**Your objective**
Please repeat, exactly and without pictures, the lines of the entries below that run from the one containing "You are a GUI" through the one containing "Open the Spielplan page".

**Excerpted records**
━━━

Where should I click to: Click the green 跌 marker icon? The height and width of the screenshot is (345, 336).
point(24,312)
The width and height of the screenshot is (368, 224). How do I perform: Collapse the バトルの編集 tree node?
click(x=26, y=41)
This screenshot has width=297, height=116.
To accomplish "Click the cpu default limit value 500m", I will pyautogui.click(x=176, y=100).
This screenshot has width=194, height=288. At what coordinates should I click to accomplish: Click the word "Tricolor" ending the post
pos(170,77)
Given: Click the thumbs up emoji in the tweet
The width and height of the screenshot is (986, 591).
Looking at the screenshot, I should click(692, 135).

━━━

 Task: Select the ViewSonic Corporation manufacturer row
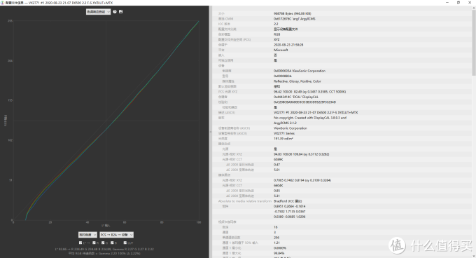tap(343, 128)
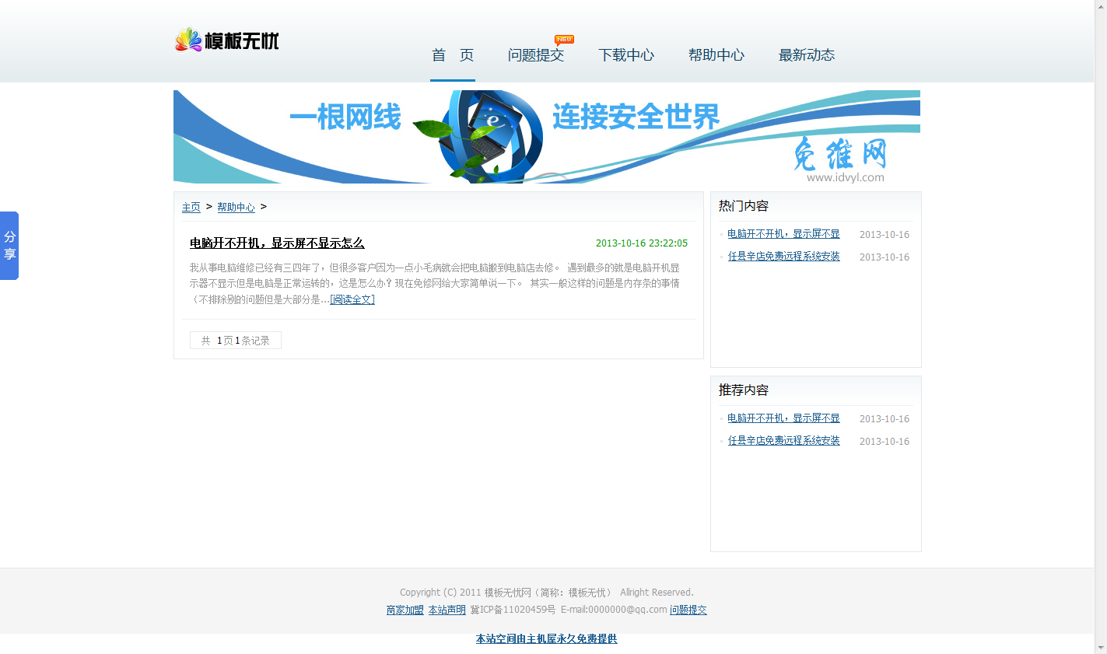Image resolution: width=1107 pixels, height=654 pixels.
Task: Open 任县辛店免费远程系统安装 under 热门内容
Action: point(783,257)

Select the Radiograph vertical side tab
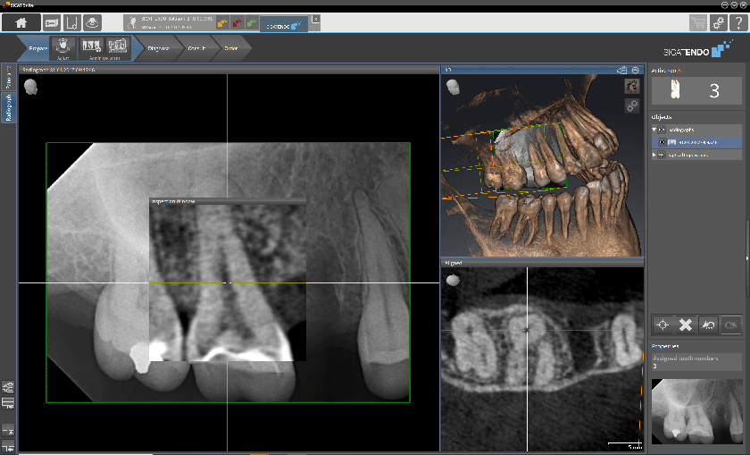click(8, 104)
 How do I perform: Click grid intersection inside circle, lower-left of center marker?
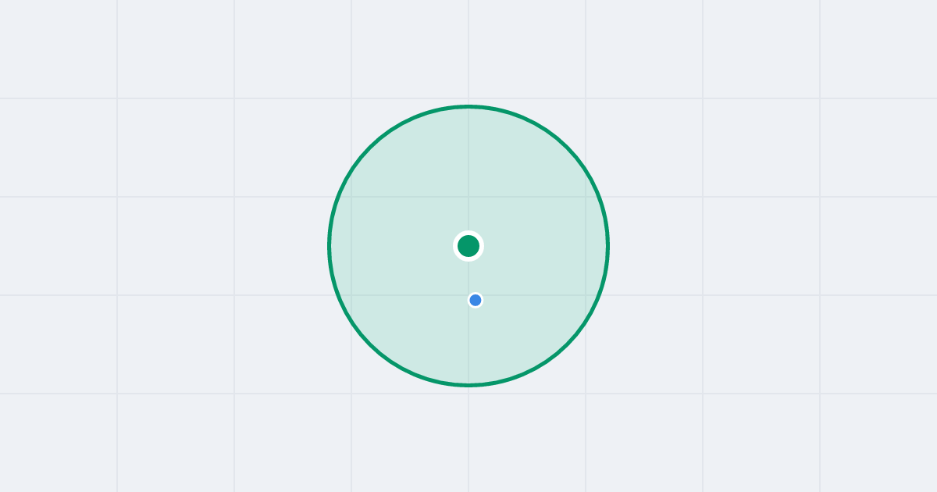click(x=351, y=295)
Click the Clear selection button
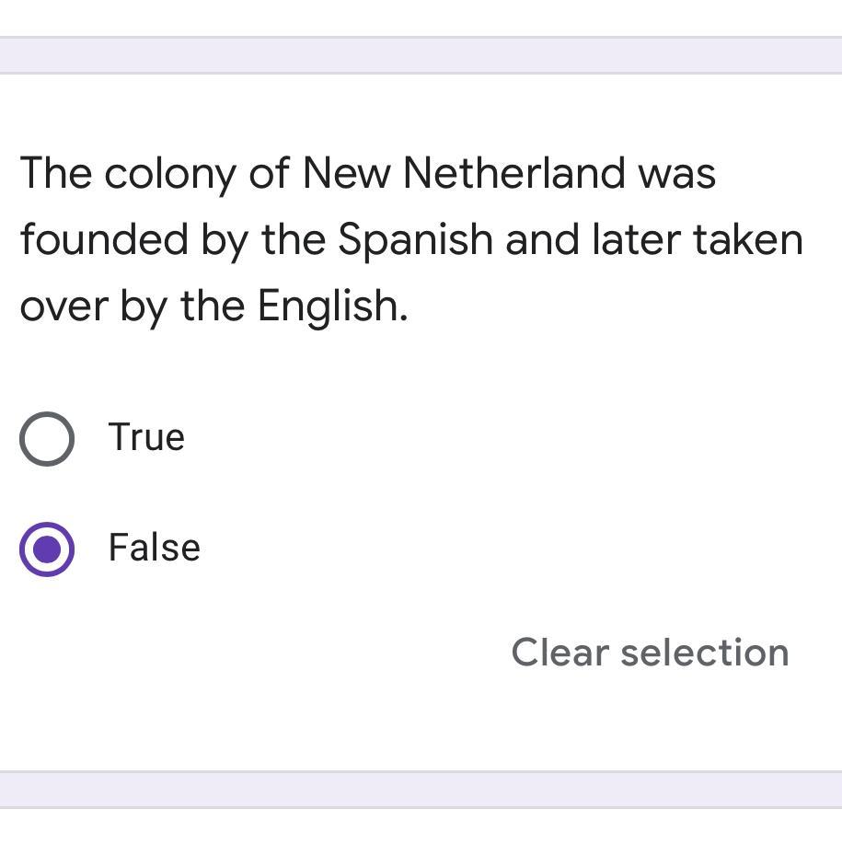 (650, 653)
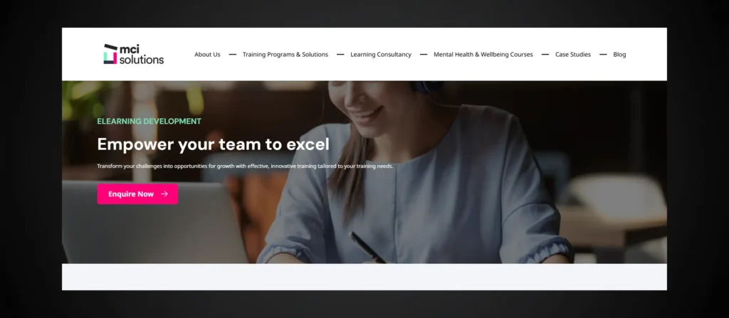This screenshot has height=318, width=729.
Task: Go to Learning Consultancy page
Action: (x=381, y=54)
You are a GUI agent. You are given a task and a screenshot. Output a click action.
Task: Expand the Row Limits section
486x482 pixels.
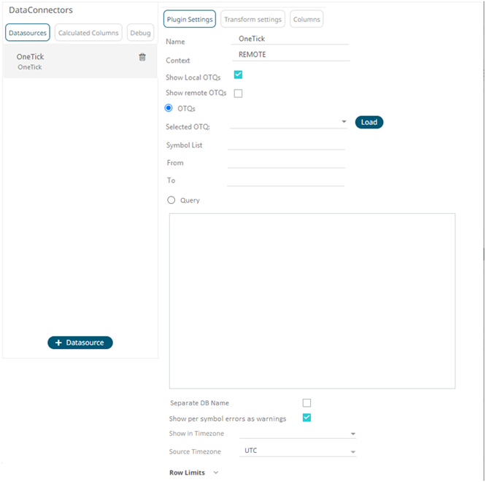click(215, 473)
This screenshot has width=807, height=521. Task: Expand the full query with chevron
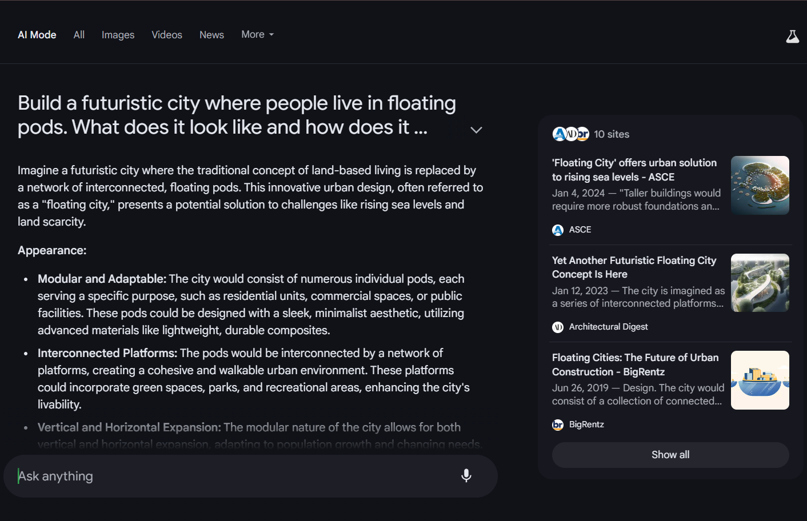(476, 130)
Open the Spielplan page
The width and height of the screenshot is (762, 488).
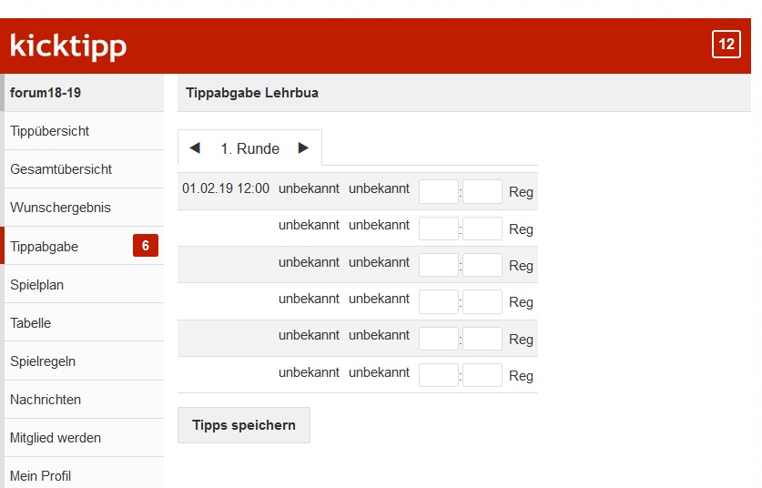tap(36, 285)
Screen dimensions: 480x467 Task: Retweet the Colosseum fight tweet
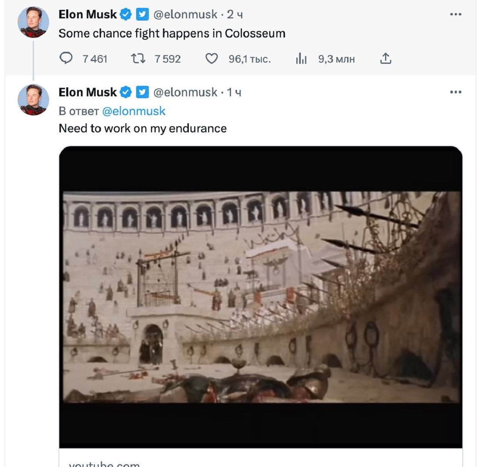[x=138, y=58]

━━━

**Finished exercise**
You are a GUI agent. You are given a task and a screenshot. Output a click action.
Task: Expand the Row Limits section
486x482 pixels.
click(215, 473)
This screenshot has width=807, height=521. Task: Expand the full query with chevron
(476, 130)
Open the Spielplan page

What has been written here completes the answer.